Another political scandal is brewing in Washington. This one involves the collapse of the nation's largest energy trading company, Enron, and its ties to the Bush administration.

It is still too early to tell how damaging the revelations about Enron will prove to be.

Congressional investigators say they will initially focus on how Enron's high-level executives apparently sought to hide the company's fast-deteriorating financial situation from both stockholders and employees. The result was that those who invested in company stock were left with little or nothing in their retirement funds.

But opposition Democrats are also savoring the chance to examine Enron's political and financial ties to the Bush administration. Enron's Chief Executive Officer, Kenneth Lay, was one of the top contributors to President Bush's campaign in 2000. Democrats also say they will take a close look at telephone calls Mr. Lay made to two Bush cabinet members seeking help as his company plummeted toward bankruptcy late last year.

"If there was any, any involvement because of the incredible help the Bush campaign got from Enron here, it will be, and I don't know that there has been, but it will be devastating," said Democratic Senator Joseph Biden of Delaware.

President Bush says he never discussed Enron's problems with Kenneth Lay. And White House officials say the administration did nothing to help Enron even after telephone calls from Mr. Lay to Treasury Secretary Paul O'Neill and to Commerce Secretary Don Evans.

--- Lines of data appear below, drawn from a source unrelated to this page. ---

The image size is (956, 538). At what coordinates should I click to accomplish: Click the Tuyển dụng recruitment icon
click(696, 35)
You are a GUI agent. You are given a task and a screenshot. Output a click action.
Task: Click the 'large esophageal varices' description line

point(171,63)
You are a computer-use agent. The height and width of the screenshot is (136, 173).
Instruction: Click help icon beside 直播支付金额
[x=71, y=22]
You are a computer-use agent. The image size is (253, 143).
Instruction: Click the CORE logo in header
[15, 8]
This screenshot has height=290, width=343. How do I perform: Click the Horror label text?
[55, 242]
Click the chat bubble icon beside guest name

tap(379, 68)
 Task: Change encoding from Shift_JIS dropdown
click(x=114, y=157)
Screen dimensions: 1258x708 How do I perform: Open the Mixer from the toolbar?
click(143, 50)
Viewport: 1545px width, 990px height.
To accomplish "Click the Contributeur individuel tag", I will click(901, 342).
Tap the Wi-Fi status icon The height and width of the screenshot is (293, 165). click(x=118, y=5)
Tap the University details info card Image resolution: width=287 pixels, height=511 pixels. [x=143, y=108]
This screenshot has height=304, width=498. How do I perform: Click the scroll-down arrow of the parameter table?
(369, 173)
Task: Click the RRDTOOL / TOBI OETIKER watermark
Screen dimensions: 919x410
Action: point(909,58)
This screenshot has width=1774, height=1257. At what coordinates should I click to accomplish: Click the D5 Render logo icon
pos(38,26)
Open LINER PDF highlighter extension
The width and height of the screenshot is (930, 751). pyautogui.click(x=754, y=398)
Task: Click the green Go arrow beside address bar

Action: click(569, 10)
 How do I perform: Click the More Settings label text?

"I was not offended by the call at all. He was doing what he thought was in the best interest of his shareholders," Mr. Evans said on NBC's Meet the Press. "He was looking for all the possible ways he could stabilize his company."

Revelations that Enron officials sought help from the Bush administration could cause the Republicans some political problems in the short term. University of Virginia political analyst Larry Sabato says the controversy could revive a long-standing criticism that Republicans too often favor corporations over the average citizen.

"It is the oldest stereotype currently operating in American politics, dating from 1932," he said. "And it is the stereotype that suggests that the Republican Party is the party of big business, that they help the corporate class, the big boys who are out to screw the little people. If ever there were a case of that, it was Enron, where the executives made millions while they prevented average people from saving their retirement accounts."

But in the long term, Democrats could wind up paying a political price over the Enron scandal as well. Although most of the company's political contributions went to Republicans, some prominent Democrats in Congress also received thousands of dollars in contributions, including some of those preparing to lead congressional inquiries into the Enron matter.

Analyst Larry Sabato says Enron's outreach to both political parties is bound to fuel the public's ever-present cynicism about politics in general. "That all politicians are crooks and they are all bought," he said. "And certainly the Enron incident lends credence to that. The Republicans got 73 percent of the money, but almost all the major Democrats got thousands of dollars and the Democratic National Committee and associated committees got hundreds of thousands from Enron."

Meanwhile, supporters of reforming campaign finance laws have seized on the Enron case as the latest example of a system that needs to be fixed. "Tens of thousands, hundreds of thousands of dollars went from Enron to the political parties, both political parties, and that is what we have got to put an end to, to stop these kinds of appearances of impropriety that are created and the sale of access," said Senator Carl Levin, Democrat from Michigan on ABC's This Week program. "I have no doubt that Enron had greater access because of huge campaign contributions."

Political analyst Larry Sabato says the Enron scandal makes it more likely that some form of campaign finance reform will be passed this year. The Senate approved a sweeping reform measure last year but a similar bill has been blocked from consideration in the House of Representatives for the past several months.